▶ **Data extract**:
- - -
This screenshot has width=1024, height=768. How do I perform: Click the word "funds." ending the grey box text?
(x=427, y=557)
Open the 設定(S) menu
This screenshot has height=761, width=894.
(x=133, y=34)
- - -
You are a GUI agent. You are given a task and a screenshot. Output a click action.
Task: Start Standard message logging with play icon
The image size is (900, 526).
- - -
▶ **Exercise brief**: All lines above from the one with "Task: Start Standard" to the one with "The image size is (900, 526).", inclusive, should be copied exactly, and no other lines.

▶ **Written response**:
Task: Start Standard message logging with play icon
The image size is (900, 526).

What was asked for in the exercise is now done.